# What is expected
Copy out word for word everything in the records from the line containing "Viewport: 820px width, 441px" down to the end, and leave the pictures out of your answer.

Raw records

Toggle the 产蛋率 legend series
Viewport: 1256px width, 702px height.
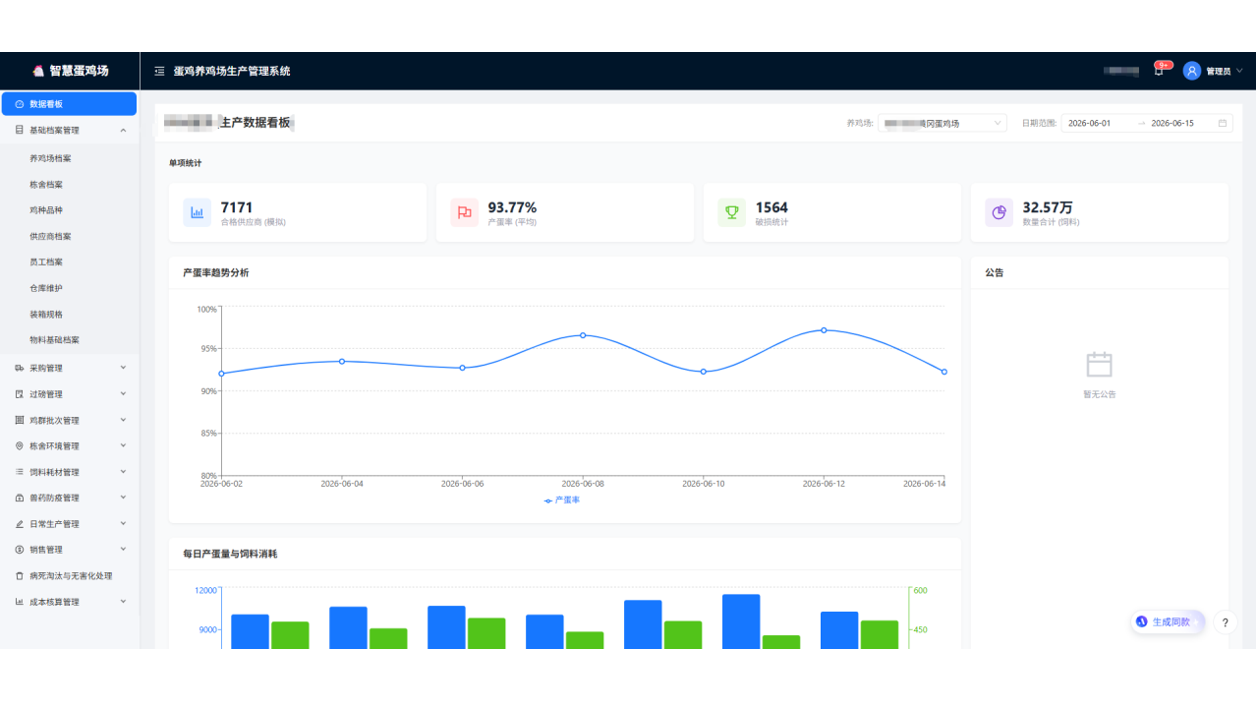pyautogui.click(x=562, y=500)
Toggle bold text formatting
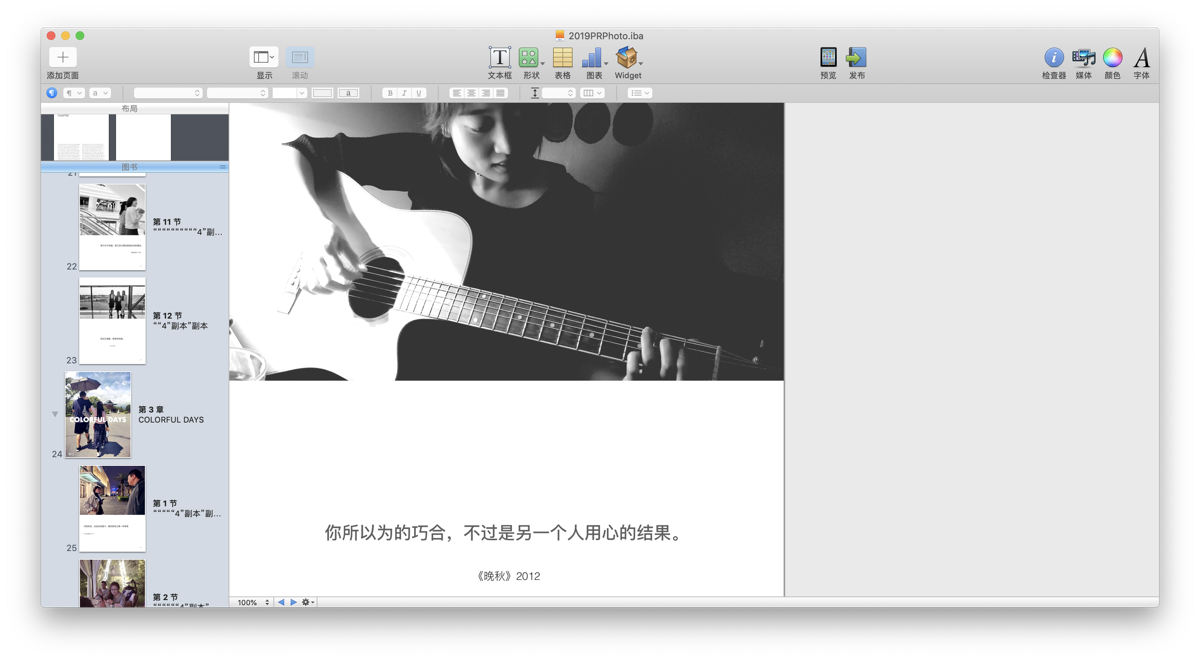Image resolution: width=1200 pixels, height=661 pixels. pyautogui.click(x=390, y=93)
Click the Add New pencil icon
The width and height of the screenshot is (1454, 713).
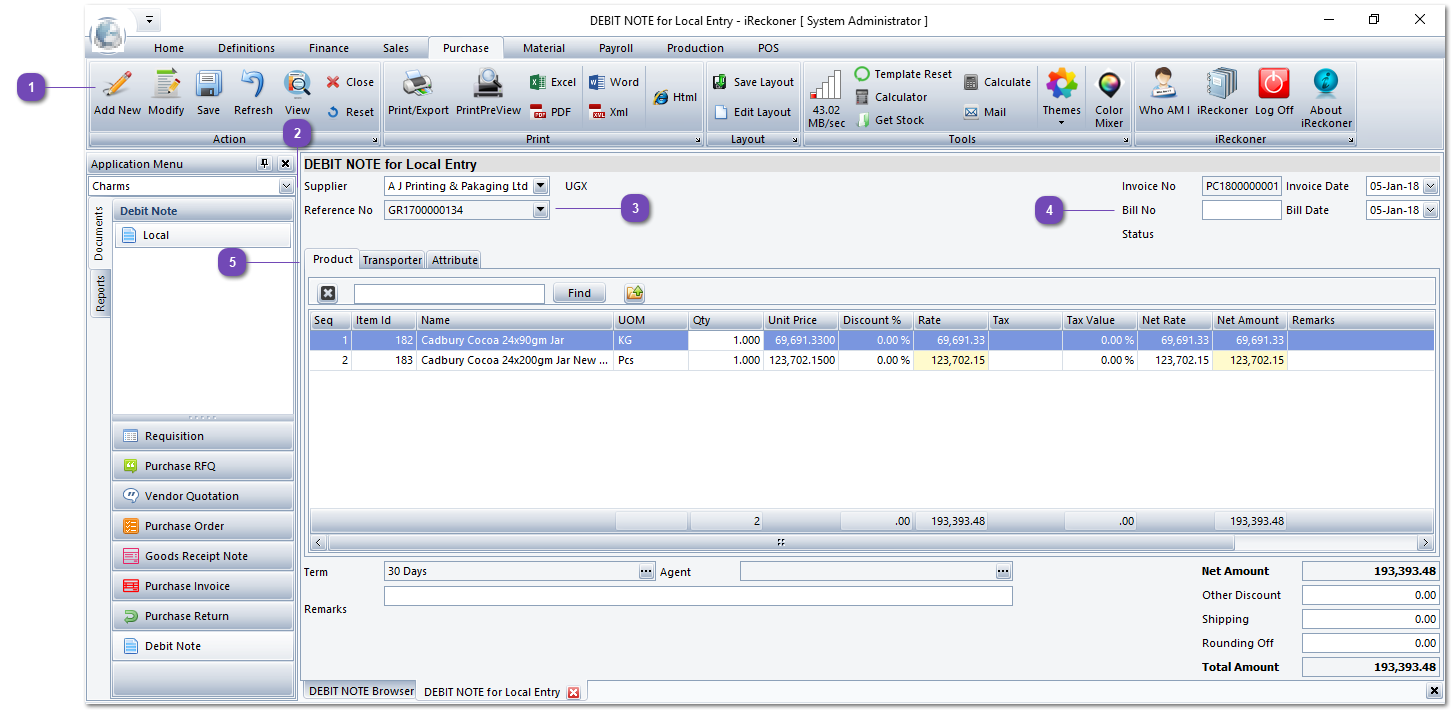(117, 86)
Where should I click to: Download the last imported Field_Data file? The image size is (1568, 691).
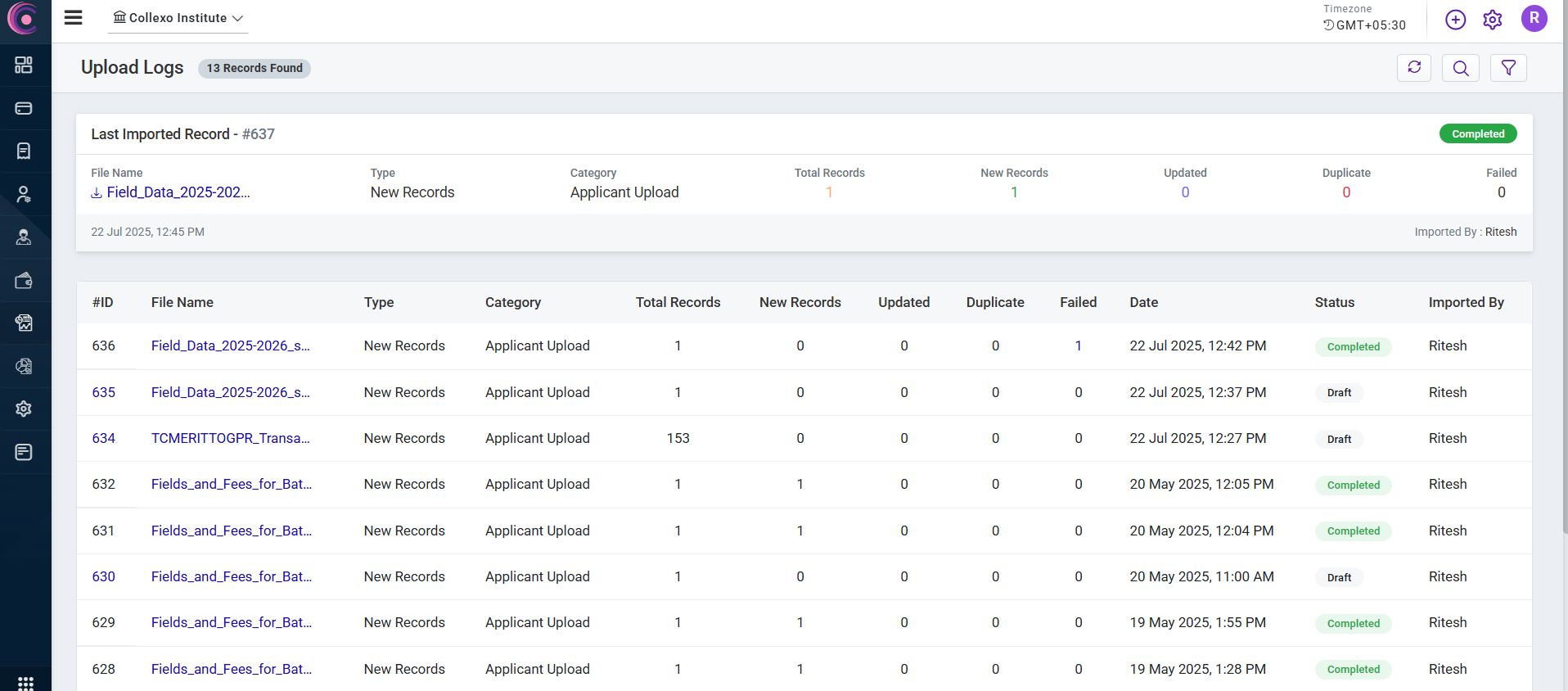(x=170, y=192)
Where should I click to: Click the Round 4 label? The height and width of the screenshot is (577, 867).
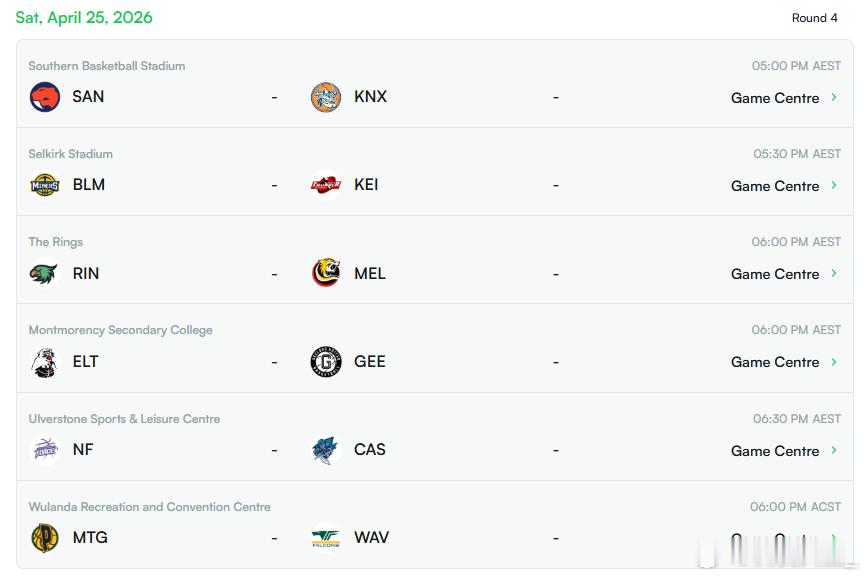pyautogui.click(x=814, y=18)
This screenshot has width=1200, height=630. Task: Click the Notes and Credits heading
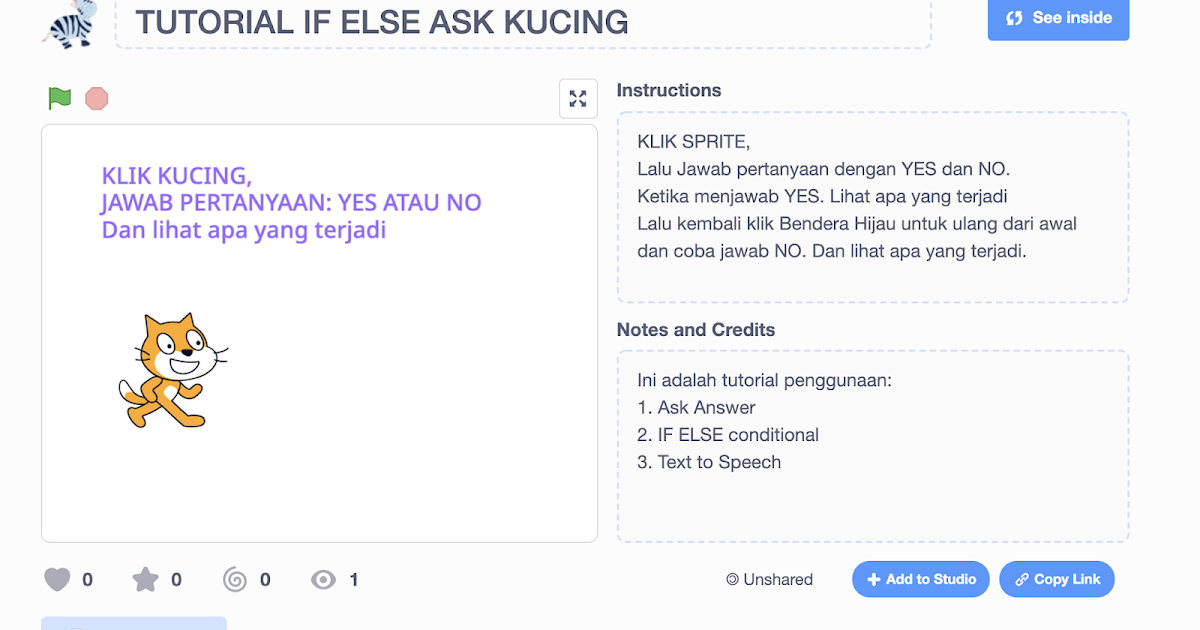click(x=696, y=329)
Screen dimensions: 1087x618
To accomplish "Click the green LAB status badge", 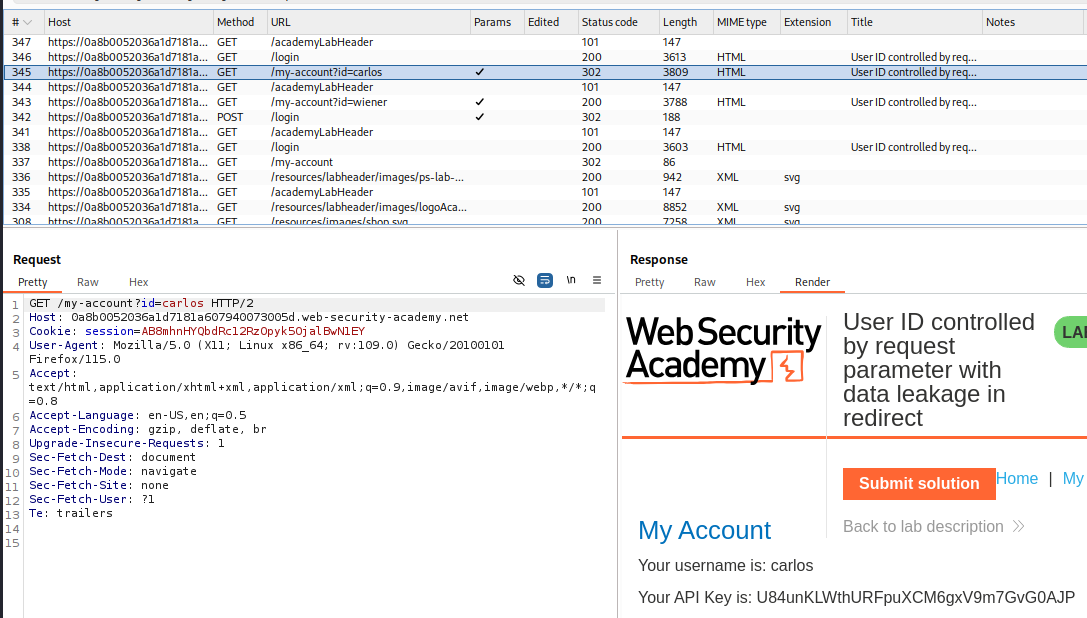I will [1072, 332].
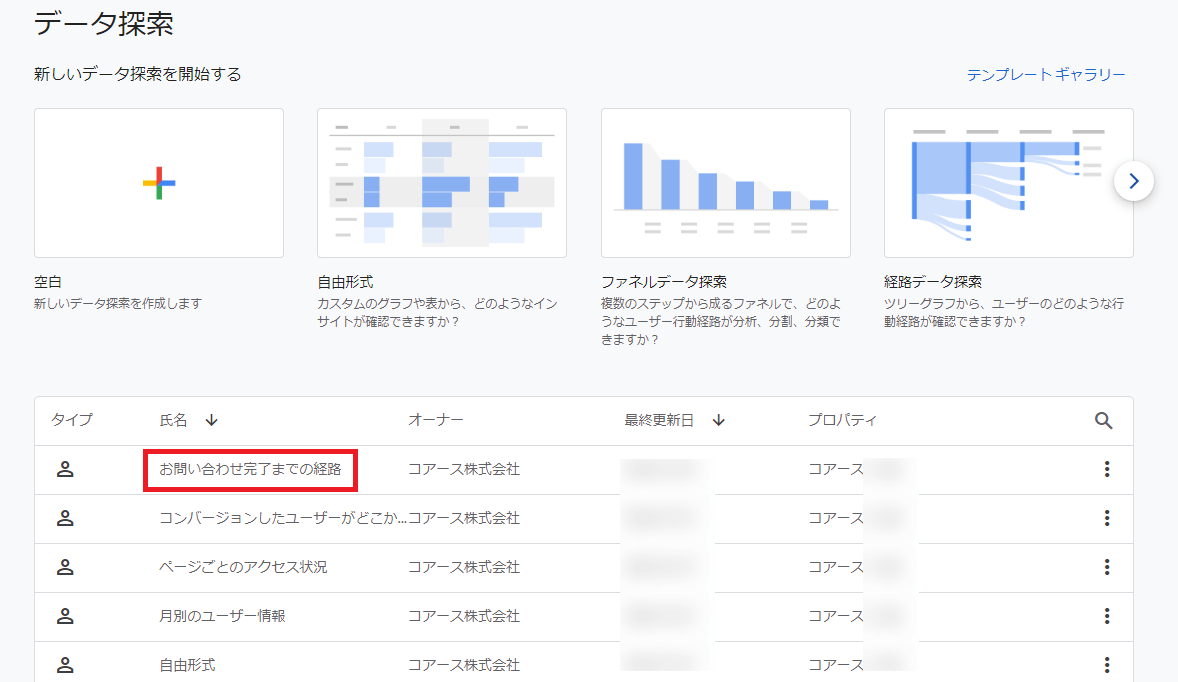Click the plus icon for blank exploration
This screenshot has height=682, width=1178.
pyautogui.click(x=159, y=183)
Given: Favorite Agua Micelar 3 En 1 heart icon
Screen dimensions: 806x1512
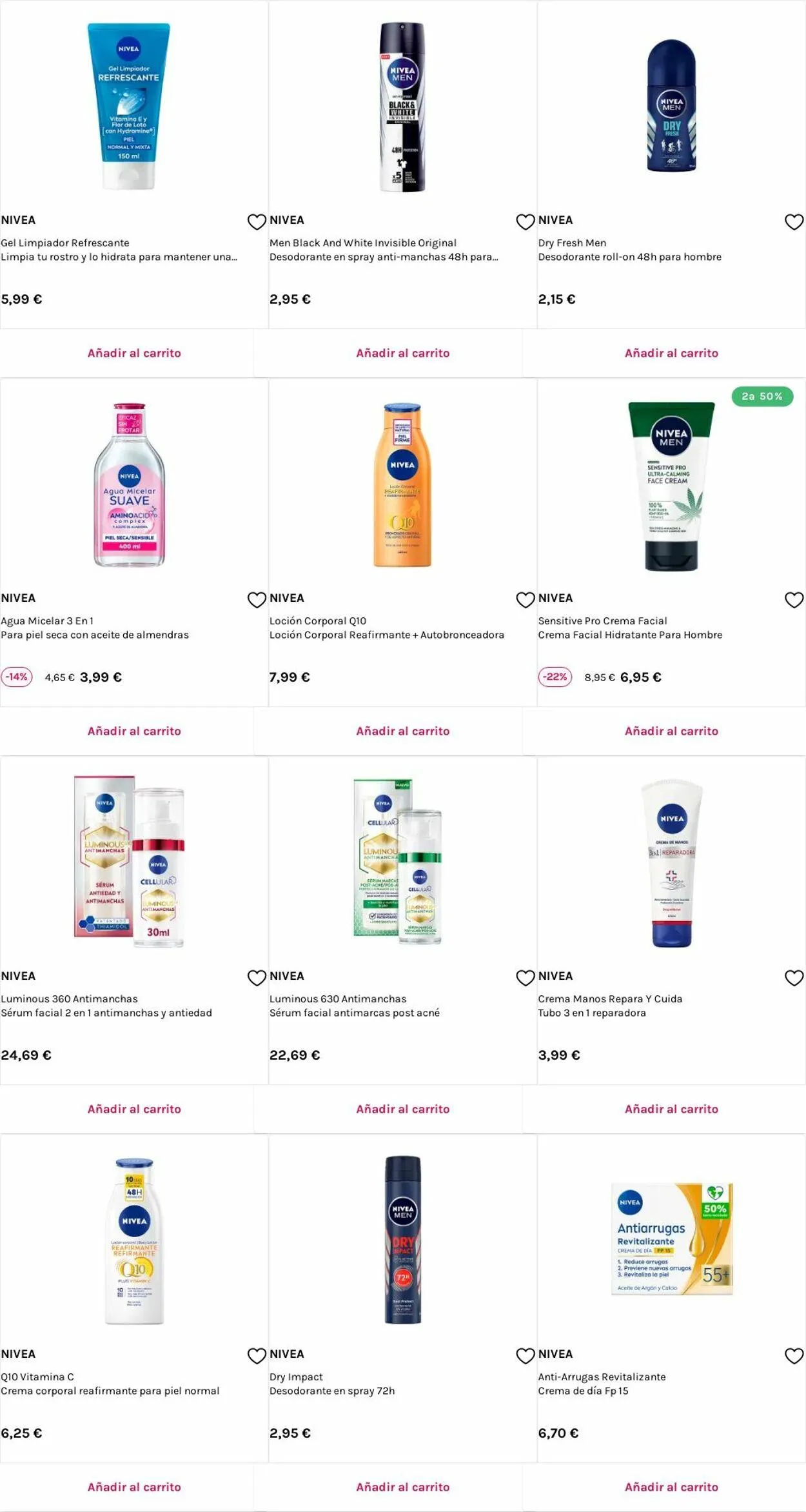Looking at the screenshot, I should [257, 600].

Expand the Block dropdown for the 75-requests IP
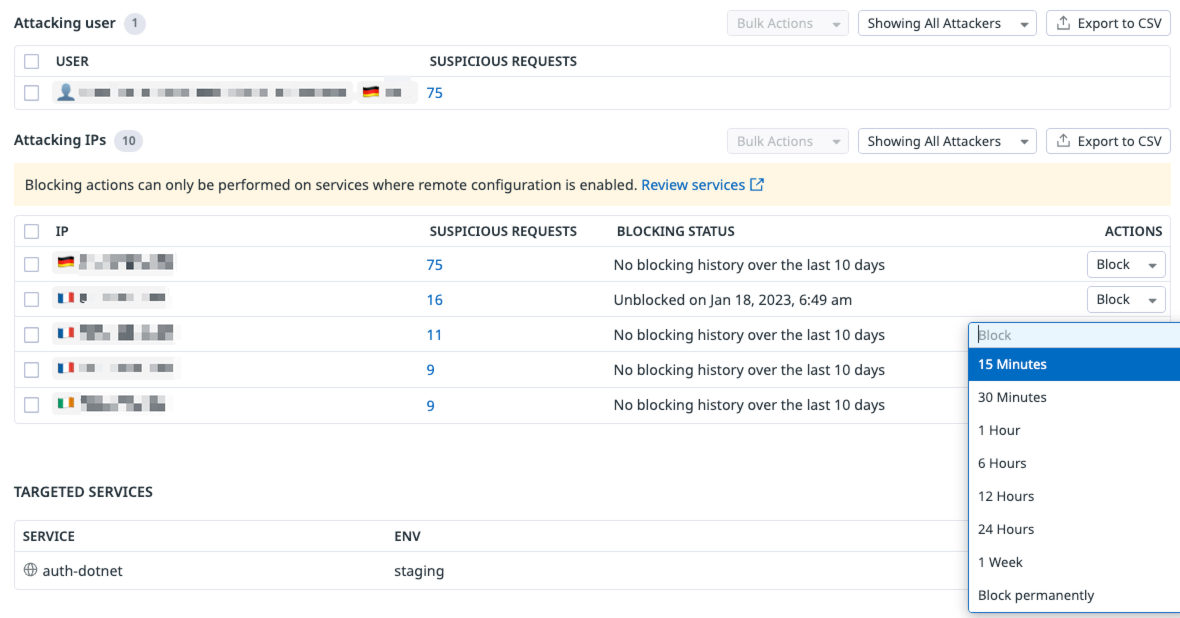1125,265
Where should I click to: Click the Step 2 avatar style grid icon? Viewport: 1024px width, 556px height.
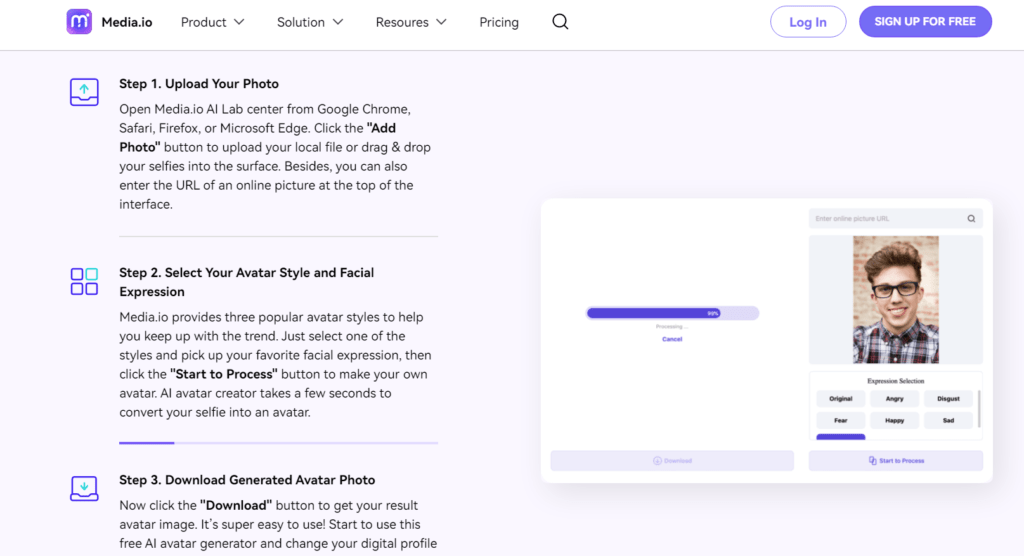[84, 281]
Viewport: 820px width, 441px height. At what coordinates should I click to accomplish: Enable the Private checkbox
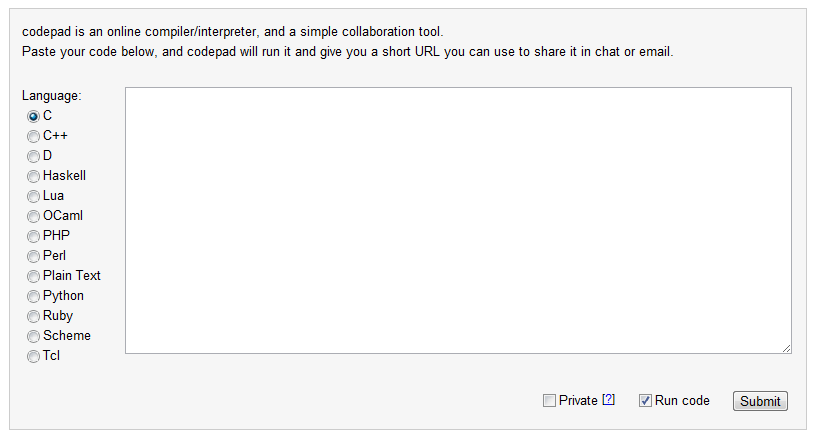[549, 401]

# Result of the exercise
Viewport: 820px width, 441px height. At what coordinates should I click to accomplish: Enable the Private checkbox
[549, 401]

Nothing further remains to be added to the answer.